Morgenpost-Aktion

Berlin wählt seine Lieblinge 2016

Die Berliner Morgenpost sucht auch 2016 wieder "Berlins Lieblinge". Restaurants, Buchhandlungen, Fitnessstudios - Wählen Sie Ihren Favoriten.

Wo kaufen Sie gerne ein, in welcher Buchhandlung schmökern Sie am liebsten, bei welchem Wellness-Anbieter entspannen sie am besten, welches Museum ist immer wieder einen Besuch wert und in welchem Restaurant lohnt die Einkehr?

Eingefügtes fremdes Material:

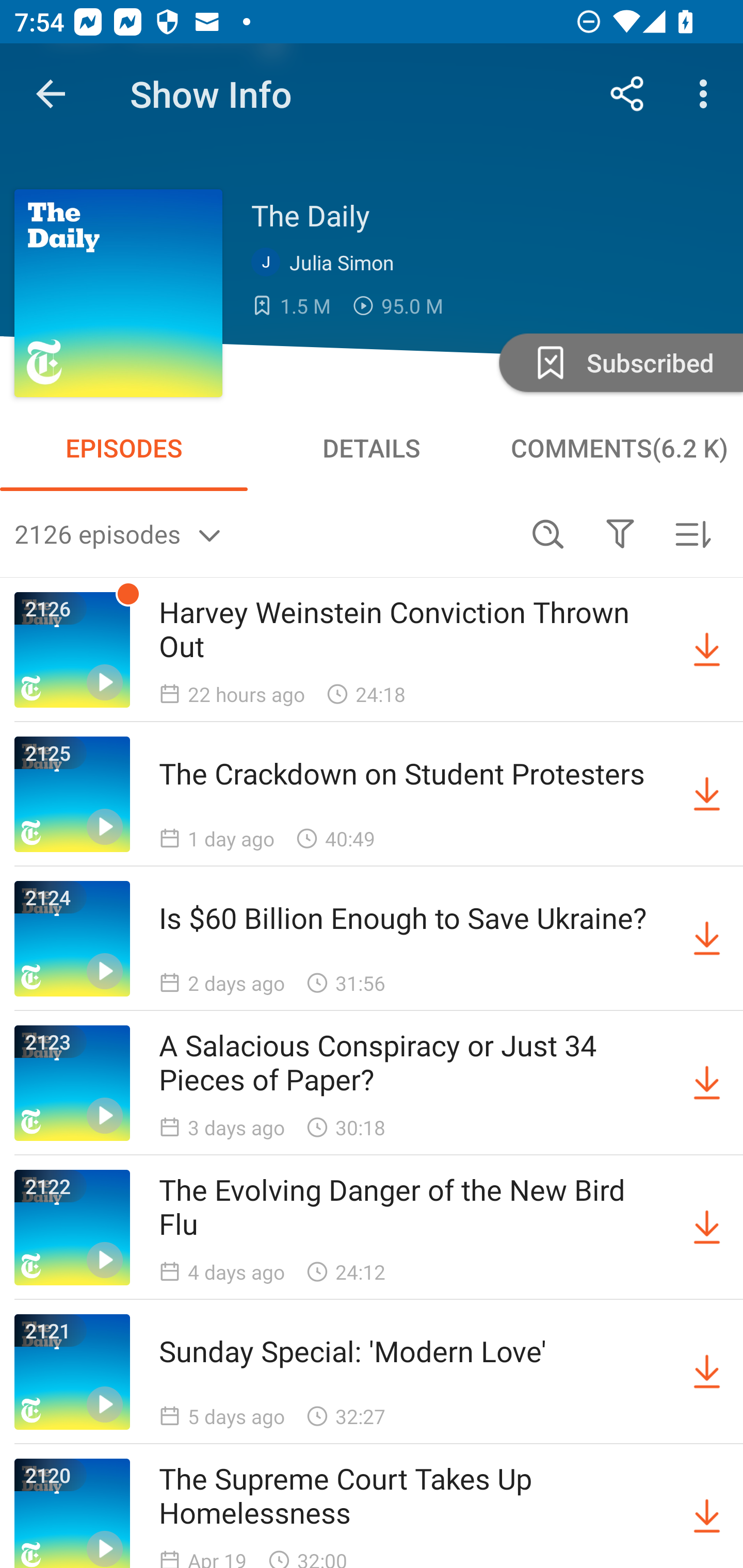
Navigate up (50, 93)
Share (626, 93)
More options (706, 93)
Julia Simon (327, 262)
Unsubscribe Subscribed (619, 361)
EPISODES (123, 447)
DETAILS (371, 447)
COMMENTS(6.2 K) (619, 447)
2126 episodes  (262, 533)
 Search (547, 533)
 (619, 533)
 Sorted by newest first (692, 533)
Download (706, 649)
Download (706, 793)
Download (706, 939)
Download (706, 1083)
Download (706, 1227)
Download (706, 1371)
Download (706, 1513)
Given the description of an element on the screen output the (x, y) to click on. 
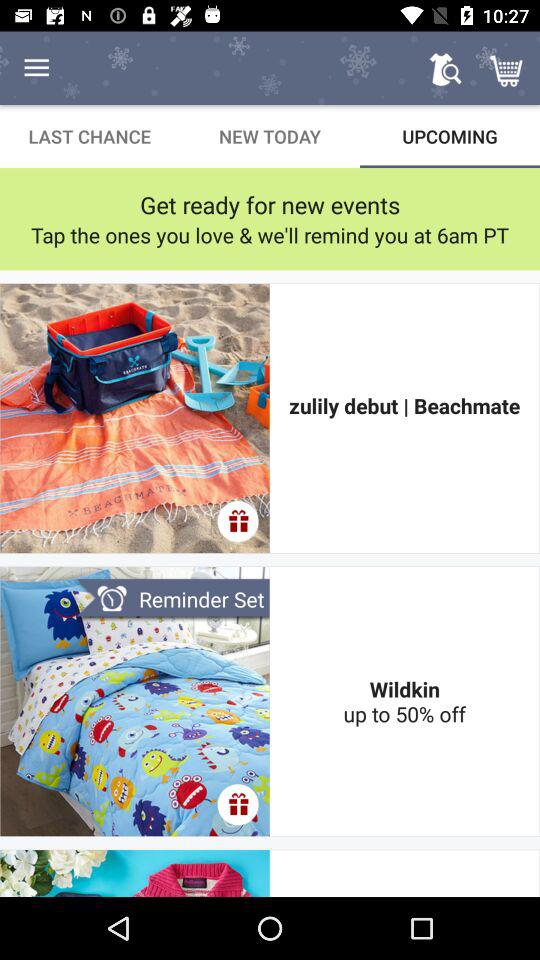
scroll to the reminder set item (171, 599)
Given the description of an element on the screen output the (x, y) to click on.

Nach der großen Resonanz unser Leser auf den Aufruf der Berliner Morgenpost im vergangenen Jahr, suchen wir auch 2016 wieder „Berlins Lieblinge“.

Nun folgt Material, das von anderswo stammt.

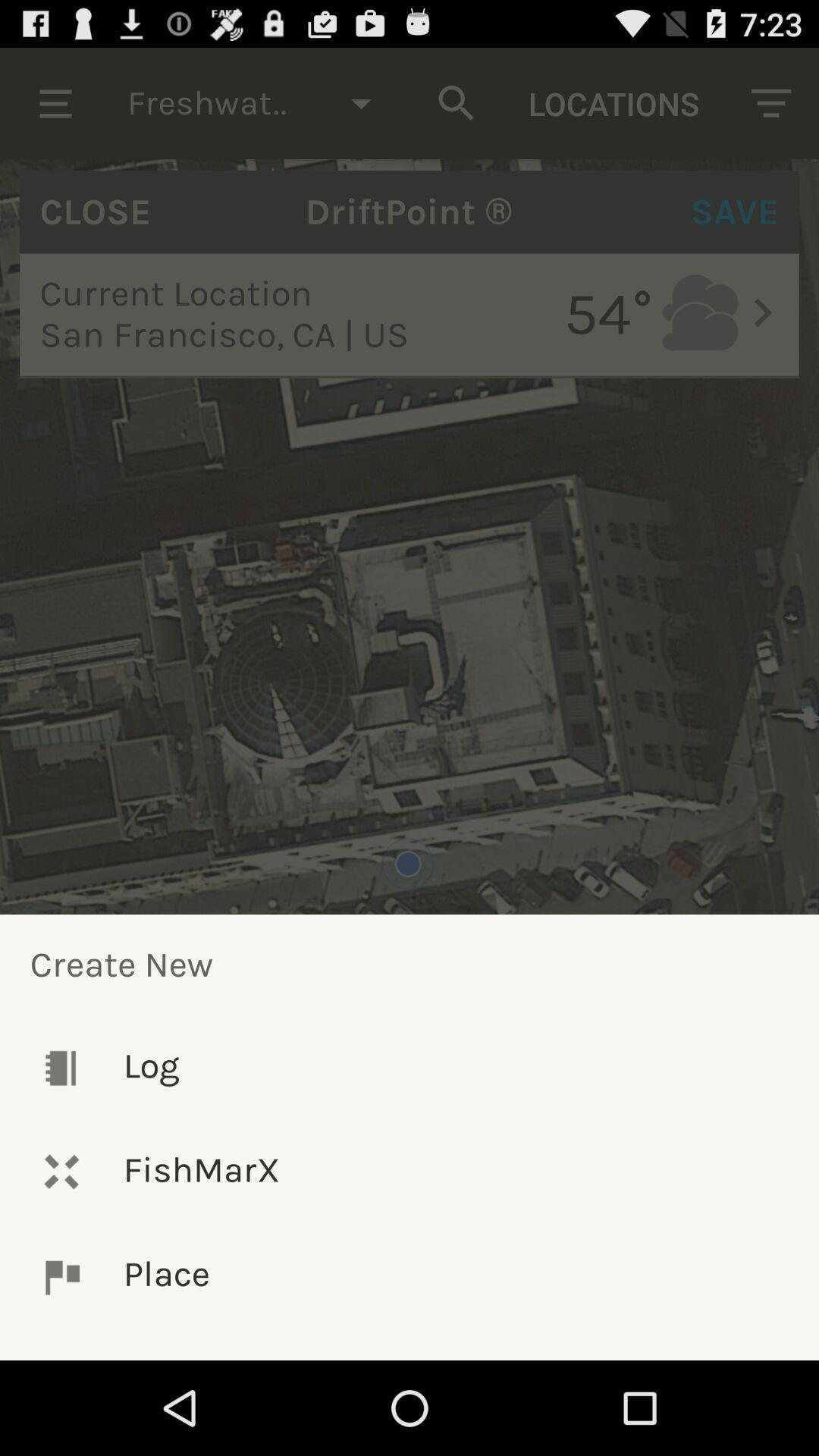
turn off log item (409, 1067)
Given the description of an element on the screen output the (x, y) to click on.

Als Leser der Berliner Morgenpost können noch bis zum 31. Januar unter je acht nominierten Unternehmen in 23 Branchen ihren Favoriten wählen. Die jeweils drei Anbieter mit den meisten Stimmen erhalten dann die Möglichkeit, für ein Jahr das exklusive Siegel „Berlins Lieblinge“ zu führen.

Wie bei der Umfrage im vergangenen Jahr können auch 2016 über die Vorschlagsliste von acht Unternehmen hinaus weitere Unternehmen eingetragen werden. In diesem Jahr gibt es außerdem erstmals eine neue Sonderkategorie: Cafés. Dort werden keine Cafés vorgegeben, sondern die Teilnehmer können frei ihr persönliches Lieblingscafé in Berlin eintragen. Außerdem wird diesmal der Lieblingsbezirk abgefragt.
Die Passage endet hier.